Material to process section start

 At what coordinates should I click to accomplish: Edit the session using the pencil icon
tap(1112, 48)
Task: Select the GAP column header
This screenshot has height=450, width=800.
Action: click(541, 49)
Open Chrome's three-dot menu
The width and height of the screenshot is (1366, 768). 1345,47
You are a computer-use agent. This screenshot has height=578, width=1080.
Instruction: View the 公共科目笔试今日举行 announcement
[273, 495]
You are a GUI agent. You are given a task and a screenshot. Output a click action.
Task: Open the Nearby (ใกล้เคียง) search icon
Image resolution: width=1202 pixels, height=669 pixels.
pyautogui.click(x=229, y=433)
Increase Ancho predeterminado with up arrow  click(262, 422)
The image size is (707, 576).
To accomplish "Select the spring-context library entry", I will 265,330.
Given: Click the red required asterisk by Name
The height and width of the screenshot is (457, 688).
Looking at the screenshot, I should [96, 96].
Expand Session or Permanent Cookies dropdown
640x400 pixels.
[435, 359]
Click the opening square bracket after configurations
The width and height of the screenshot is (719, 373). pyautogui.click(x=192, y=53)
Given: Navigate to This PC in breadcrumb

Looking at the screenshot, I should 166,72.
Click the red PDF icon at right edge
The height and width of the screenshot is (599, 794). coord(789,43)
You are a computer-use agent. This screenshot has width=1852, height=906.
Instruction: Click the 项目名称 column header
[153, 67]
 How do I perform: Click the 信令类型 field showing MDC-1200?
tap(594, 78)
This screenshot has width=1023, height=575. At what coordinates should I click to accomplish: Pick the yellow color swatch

Material to process section end

* **Task prompt**
Report each line of the entries where the word "computer" occurs.

* **Written response**
You are a computer-use agent. This screenshot has height=578, width=1080.
You are a computer-use agent. This screenshot has width=1852, height=906.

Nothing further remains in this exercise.